Всё-таки вскрикиваю, когда он выходит из меня, кусает за плечо и хриплым стоном кончает мне на живот, заливая горячей спермой. А потом утыкается мне в шею и уже нежно и аккуратно целует, пытаясь отдышаться.
Всё, он мой.
Никому не отдам.
Тем более прошлому, которого нет.
Роберт молча берет меня на руки, вынуждая оплести его торс ногами и обхватить шею, и несет в гостиную. Сажает на диван, укутывает в плед, как ребенка, и целует в нос. А я еще не отошла от нашего безумия, безвольная, как кукла, поддаюсь его рукам и смотрю на Роберта через пелену.
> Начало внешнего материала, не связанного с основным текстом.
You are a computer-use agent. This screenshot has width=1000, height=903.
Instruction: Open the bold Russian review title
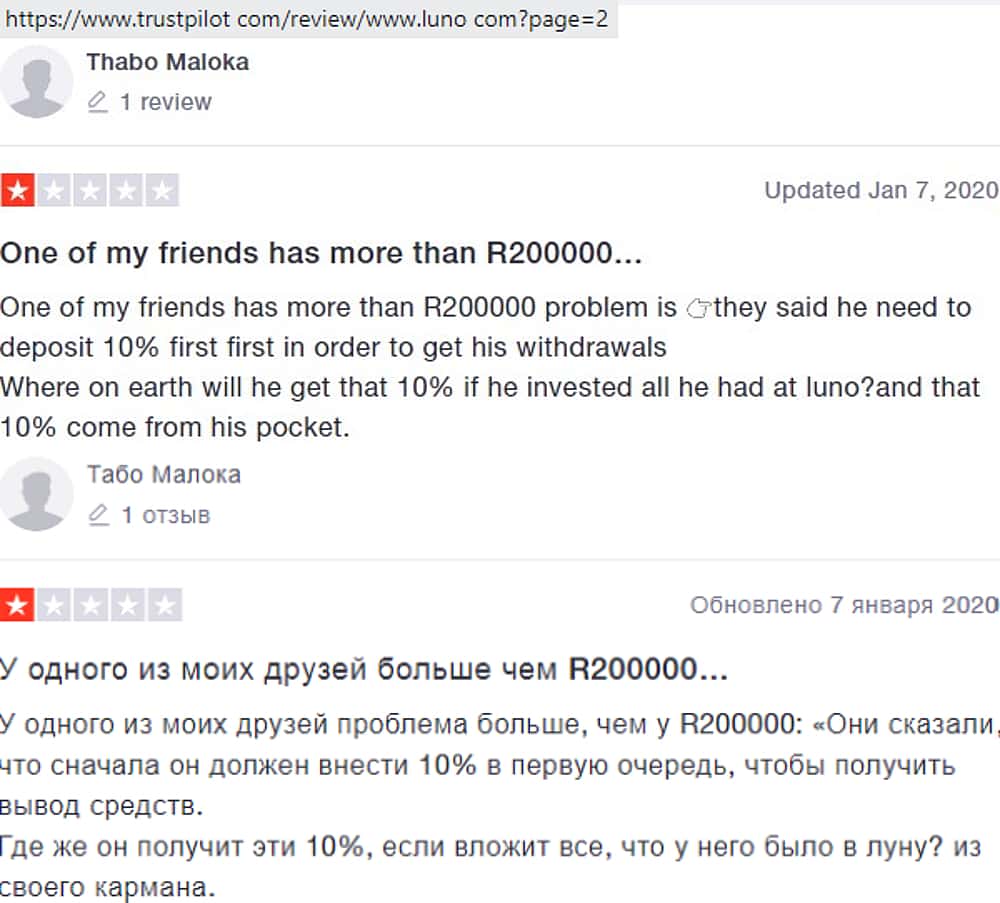363,669
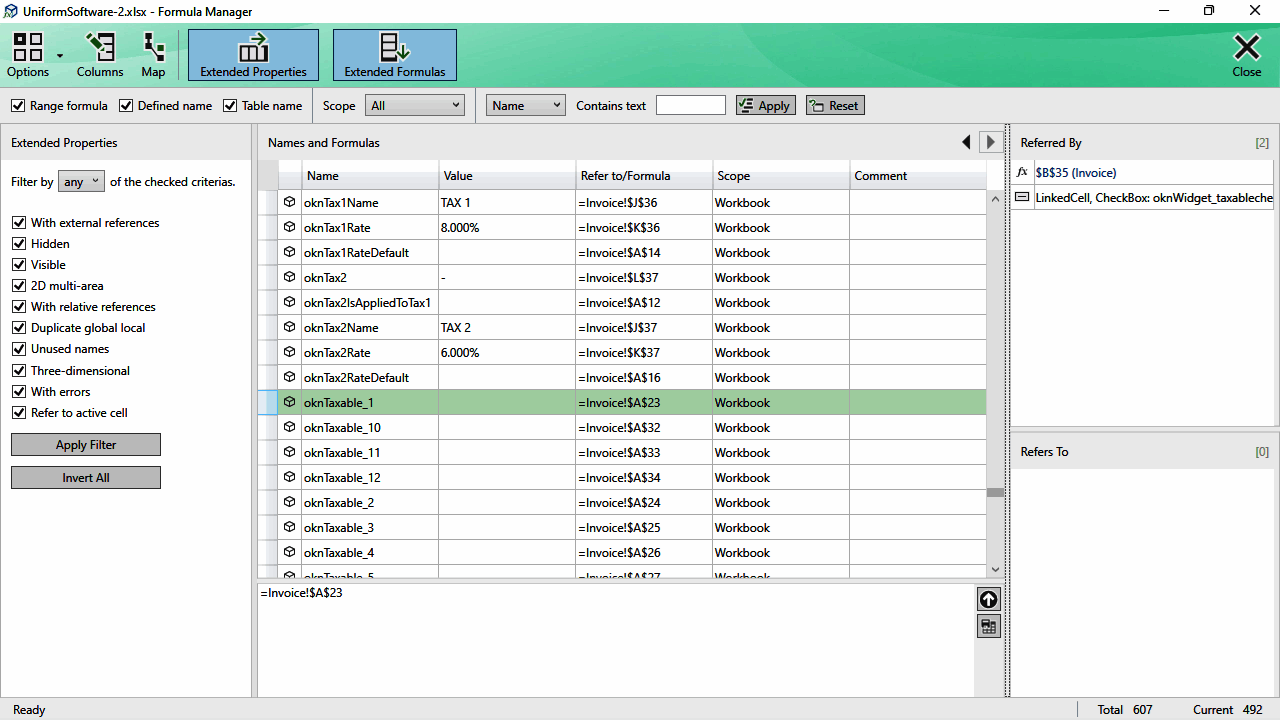1280x720 pixels.
Task: Toggle the Extended Formulas panel button
Action: point(395,55)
— Не засыпать, я сейчас вернусь, и продолжим, — сообщает он мне.
Как продолжим?
Я собрать себя не могу.
Но киваю, откидываясь на спинку дивана, и улыбаюсь, как дура. У меня шикарный мужчина. Кажется, я уже люблю его больше. И меня распирает от желания бежать к нему и признаться в любви. Не могу держать это в себе. Но страшно не услышать «люблю» в ответ. Поэтому сдерживаюсь.
Через несколько минут прихожу в себя. Роберта долго нет. Какой сон, когда меня распирает от чувств и эмоций! Поднимаюсь с дивана, кутаясь в плед, и иду на поиски своего мужчины.
Нахожу его на улице на ступеньках, ведущих в дом. Он сидит с голым торсом и смотрит на двор. Выхожу, сажусь рядом, прислоняясь плечом к плечу Роберта.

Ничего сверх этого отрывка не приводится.